不動産ニュース / 開発・分譲

2017/9/1

モデルとデザイン強化で戸建販売を伸長

「囲う壁のある家」外観。バルコニー脇の大きな袖壁が特徴的

 (株)オープンハウスは、女性設計士の登用によるデザインの強化と、販売物件を使ったモデルハウス運営により、戸建販売を伸ばしていく。

 同社は、狭小敷地の建ぺい率・容積率を最大限に活用して有効面積を高めた戸建住宅(建売住宅、土地購入者向け注文住宅)を得意としており、建物内外のデザインが画一的になりがちという欠点を抱えていた。そこで、女性や20歳代の社内デザイナーを登用し、個性的なテーマとデザインを持たせた「名前のある家」を、2016年度にリリース。この「名前のある家」に関しては、販売期間を長く取り、建物竣工時に家具を入れるなどしてモデルハウス化。販売期間を長く取るだけでなく、売却後も購入者の了解を得て、一定期間モデルハウスとして使用。戸建住宅検討者や土地購入者へ、デザイン性のアピールの場として活用していく方針。
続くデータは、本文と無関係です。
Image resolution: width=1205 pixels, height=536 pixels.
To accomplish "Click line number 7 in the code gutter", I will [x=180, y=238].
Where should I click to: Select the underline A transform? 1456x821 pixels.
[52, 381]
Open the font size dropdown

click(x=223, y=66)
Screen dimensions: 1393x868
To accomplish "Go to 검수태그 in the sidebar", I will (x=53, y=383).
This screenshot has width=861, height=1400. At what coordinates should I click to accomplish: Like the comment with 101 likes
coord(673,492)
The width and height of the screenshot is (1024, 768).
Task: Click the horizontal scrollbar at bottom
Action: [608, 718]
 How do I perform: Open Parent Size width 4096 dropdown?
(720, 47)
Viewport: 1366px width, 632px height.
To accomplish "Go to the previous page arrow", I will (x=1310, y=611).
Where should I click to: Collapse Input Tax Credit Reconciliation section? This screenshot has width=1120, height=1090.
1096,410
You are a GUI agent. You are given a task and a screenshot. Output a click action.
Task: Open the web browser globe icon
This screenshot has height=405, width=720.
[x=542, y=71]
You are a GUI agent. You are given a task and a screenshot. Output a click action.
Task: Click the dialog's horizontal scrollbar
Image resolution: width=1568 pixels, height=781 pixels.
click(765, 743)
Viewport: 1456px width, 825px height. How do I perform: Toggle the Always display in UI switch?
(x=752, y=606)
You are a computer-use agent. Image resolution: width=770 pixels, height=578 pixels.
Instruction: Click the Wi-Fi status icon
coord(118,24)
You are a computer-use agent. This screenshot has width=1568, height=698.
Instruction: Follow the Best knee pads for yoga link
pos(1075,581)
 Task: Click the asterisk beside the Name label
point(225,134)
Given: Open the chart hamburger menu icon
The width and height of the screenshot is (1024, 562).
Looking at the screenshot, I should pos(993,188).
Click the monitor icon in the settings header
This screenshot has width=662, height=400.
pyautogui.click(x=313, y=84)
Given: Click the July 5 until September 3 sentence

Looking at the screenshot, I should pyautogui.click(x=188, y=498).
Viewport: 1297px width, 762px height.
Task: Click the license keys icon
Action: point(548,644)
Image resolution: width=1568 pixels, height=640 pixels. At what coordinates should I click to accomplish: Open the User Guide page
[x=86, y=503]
 8月末に開設したモデルハウスは、「大きな壁のある家」「囲う壁のある家」(東京都大田区、全2戸)と「大吹き抜けのある家」(東京都世田谷区)の3戸。いずれも販売が完了しており、9月末までを目途にモデルハウスとして使用する。

 「大きな壁のある家」と「囲う壁のある家」は、JR「大森」駅徒歩圏の隣り合う2棟現場。前者は敷地面積88平方メートル、2階建て、専有面積103平方メートルの4LDK、後者は敷地面積73平方メートル、2階建て、94平方メートルの4LDK+ルーフバルコニー。有効率を極限まで消化してファミリー向けに部屋数を増やす一方、狭小住宅にありがちな採光・通風問題を解消するため、吹き抜け、天窓、小窓を随所に配置した。外観は2棟の連続性を考え、バルコニーに大きな袖壁をかけている。価格は、売却済みのため非開示。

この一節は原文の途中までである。